▶ **Data for the task**:

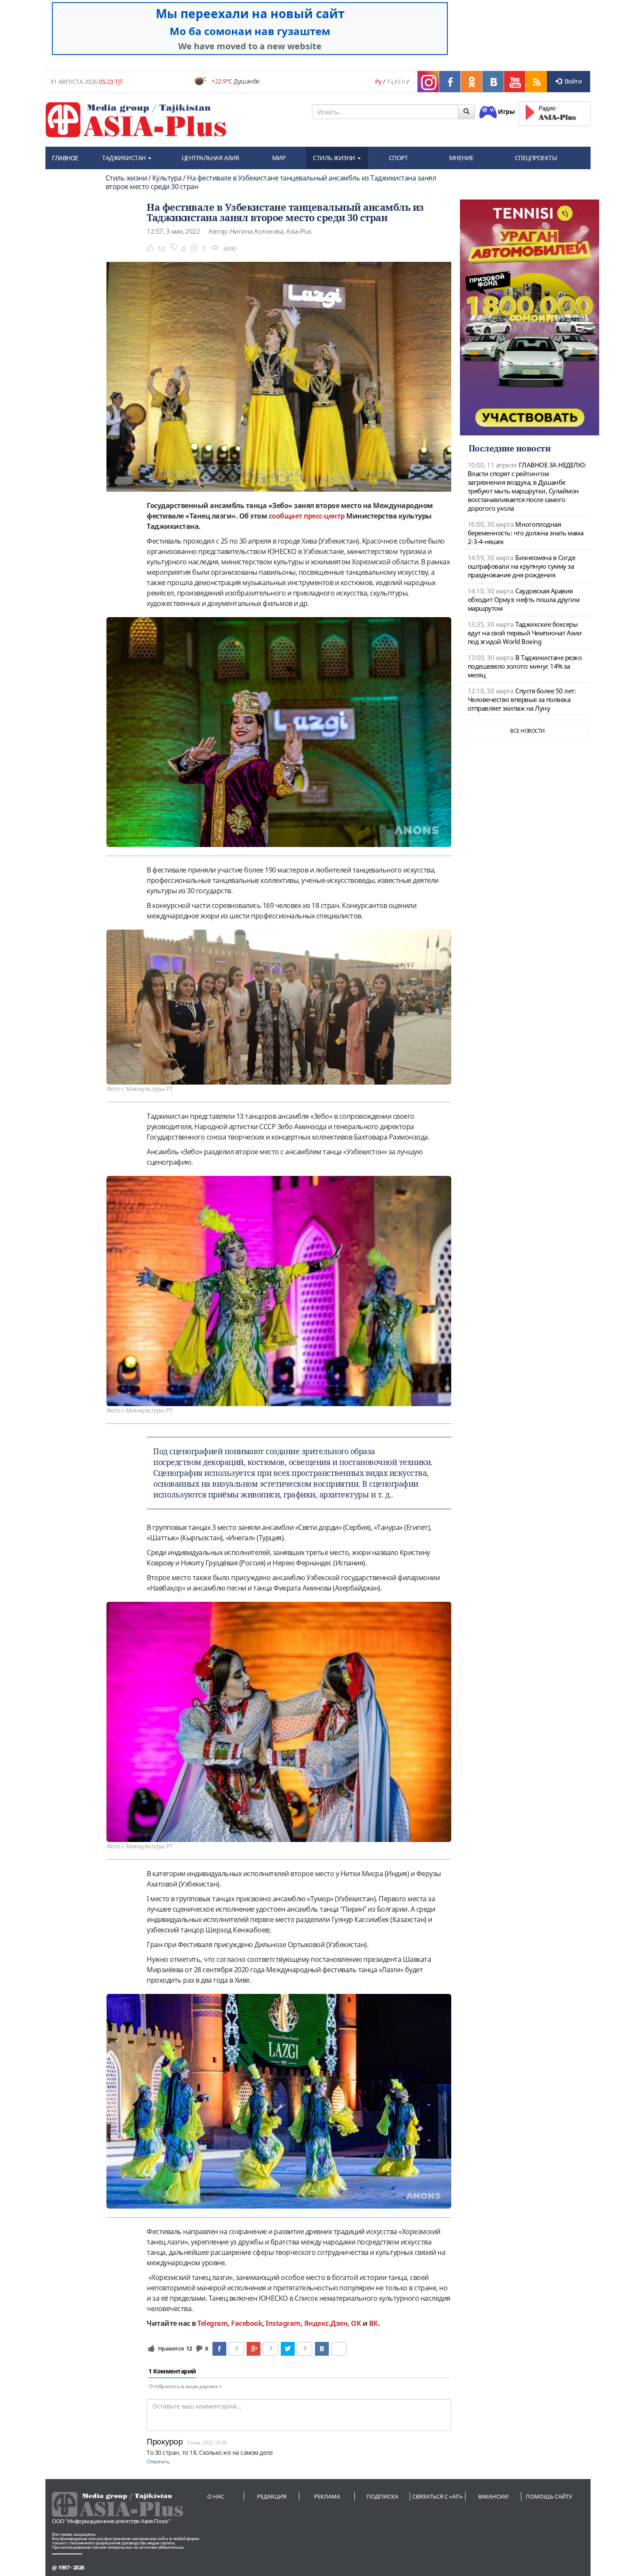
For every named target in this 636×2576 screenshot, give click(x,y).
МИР (279, 158)
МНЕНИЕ (461, 158)
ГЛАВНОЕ (65, 158)
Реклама (327, 2496)
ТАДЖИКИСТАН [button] (124, 158)
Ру (378, 81)
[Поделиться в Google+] (253, 2349)
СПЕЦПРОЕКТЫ (536, 158)
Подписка (382, 2496)
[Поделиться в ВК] (322, 2349)
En (401, 81)
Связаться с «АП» (437, 2496)
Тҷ (389, 81)
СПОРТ (398, 158)
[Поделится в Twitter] (288, 2349)
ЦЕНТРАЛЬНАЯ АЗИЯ (210, 158)
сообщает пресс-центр (307, 516)
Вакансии (493, 2496)
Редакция (271, 2496)
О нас (215, 2496)
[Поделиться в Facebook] (219, 2349)
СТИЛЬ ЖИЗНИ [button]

▶ **Task prompt**: Each line above that carries the string "button" has to be returned.

▶ **Worked solution**:
ТАДЖИКИСТАН [button] (124, 158)
СТИЛЬ ЖИЗНИ [button]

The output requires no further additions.